══ AVAILABLE RECORDS

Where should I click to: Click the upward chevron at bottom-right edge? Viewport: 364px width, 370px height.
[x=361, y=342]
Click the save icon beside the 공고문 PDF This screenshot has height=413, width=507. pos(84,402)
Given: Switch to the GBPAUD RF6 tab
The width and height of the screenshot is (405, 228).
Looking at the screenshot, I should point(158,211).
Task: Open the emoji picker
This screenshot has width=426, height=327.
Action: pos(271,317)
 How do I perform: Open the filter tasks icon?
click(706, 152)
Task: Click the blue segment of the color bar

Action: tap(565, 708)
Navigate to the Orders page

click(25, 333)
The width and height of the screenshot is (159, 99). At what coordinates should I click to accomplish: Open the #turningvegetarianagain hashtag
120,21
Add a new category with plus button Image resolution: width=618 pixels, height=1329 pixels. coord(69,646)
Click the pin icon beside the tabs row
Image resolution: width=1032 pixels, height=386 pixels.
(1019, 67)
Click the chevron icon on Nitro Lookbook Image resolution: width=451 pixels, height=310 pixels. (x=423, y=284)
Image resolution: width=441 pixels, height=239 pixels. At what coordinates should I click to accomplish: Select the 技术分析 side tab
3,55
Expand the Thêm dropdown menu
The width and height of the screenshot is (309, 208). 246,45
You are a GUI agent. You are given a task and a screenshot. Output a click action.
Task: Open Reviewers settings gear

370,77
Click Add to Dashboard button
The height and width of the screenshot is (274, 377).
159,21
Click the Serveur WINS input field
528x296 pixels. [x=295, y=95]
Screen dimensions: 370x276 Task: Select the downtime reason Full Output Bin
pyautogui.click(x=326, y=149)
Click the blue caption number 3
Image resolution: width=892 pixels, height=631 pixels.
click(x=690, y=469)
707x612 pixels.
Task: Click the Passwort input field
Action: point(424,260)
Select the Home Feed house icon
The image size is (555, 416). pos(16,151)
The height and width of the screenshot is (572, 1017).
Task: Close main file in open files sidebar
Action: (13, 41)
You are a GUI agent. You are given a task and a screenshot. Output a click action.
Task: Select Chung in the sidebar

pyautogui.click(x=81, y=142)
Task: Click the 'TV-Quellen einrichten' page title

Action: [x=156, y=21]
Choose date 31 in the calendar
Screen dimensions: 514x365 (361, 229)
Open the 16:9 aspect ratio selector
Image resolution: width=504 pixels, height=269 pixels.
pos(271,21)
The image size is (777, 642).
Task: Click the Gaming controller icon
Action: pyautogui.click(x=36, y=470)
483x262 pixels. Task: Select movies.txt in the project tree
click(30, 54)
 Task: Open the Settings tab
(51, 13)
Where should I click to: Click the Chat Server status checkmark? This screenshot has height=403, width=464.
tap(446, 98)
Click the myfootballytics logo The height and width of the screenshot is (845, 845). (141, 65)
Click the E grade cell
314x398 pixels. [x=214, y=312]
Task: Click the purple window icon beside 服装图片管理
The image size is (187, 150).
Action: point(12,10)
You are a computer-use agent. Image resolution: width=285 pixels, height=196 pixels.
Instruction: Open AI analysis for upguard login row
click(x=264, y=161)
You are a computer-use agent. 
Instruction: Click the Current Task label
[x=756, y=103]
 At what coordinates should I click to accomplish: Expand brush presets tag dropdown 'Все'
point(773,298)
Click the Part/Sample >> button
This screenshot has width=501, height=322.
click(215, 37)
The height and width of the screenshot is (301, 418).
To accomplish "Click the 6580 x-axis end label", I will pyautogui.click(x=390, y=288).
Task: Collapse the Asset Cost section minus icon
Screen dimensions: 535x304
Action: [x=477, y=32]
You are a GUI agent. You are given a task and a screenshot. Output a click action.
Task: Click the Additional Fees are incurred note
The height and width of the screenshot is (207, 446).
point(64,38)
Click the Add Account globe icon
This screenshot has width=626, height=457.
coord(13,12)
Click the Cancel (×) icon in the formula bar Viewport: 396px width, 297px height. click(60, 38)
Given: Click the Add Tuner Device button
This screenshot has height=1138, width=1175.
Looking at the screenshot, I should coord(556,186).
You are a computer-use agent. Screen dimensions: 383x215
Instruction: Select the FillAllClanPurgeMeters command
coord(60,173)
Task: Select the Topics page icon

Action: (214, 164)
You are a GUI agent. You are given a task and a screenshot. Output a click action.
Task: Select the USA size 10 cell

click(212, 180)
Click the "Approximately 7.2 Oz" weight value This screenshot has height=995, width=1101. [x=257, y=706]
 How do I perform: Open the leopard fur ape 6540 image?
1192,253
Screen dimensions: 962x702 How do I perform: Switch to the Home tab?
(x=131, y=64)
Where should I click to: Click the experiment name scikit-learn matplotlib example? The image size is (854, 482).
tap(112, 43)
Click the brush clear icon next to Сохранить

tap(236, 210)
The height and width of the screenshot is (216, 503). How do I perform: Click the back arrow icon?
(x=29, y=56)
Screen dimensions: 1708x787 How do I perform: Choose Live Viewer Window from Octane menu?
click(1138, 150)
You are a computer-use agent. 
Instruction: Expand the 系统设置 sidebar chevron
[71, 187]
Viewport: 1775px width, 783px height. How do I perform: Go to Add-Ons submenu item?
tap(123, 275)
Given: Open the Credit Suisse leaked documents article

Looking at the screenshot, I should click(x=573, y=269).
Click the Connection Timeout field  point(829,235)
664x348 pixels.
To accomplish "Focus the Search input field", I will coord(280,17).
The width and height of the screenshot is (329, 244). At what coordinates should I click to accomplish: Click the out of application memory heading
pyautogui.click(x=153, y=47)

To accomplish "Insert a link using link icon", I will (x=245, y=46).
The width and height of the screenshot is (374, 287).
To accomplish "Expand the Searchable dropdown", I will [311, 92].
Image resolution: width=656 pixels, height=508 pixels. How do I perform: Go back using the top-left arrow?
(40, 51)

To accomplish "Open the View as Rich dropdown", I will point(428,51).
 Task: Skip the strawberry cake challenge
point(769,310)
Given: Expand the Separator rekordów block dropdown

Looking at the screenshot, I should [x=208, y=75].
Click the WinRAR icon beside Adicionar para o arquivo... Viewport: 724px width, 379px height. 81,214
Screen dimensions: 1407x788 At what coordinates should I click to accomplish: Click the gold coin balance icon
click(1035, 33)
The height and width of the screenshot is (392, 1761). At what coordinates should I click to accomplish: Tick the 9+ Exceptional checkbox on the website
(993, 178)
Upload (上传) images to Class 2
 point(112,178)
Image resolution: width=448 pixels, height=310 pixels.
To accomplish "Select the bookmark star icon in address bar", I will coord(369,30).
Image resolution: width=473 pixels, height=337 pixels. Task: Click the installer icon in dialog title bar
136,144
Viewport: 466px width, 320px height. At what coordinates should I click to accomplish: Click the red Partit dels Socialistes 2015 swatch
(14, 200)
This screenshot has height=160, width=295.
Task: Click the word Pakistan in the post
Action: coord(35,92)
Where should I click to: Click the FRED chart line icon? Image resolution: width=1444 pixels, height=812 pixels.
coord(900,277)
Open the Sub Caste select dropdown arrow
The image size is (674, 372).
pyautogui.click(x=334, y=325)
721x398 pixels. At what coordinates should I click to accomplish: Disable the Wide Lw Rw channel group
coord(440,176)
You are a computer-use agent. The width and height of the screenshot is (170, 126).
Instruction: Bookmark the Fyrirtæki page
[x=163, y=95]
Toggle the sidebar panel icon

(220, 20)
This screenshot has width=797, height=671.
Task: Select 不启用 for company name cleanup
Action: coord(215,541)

════

#### WHAT YOU SHOULD DO
The lines above that hold the word "computer" are the ones to copy.

#### EXPECTED ANSWER
You are a computer-use agent. Image resolution: width=285 pixels, height=196 pixels.
You are a computer-use agent. 
You are a computer-use agent. Screen dimensions: 383x215
You are a computer-use agent. 
You are a computer-use agent. The width and height of the screenshot is (170, 126).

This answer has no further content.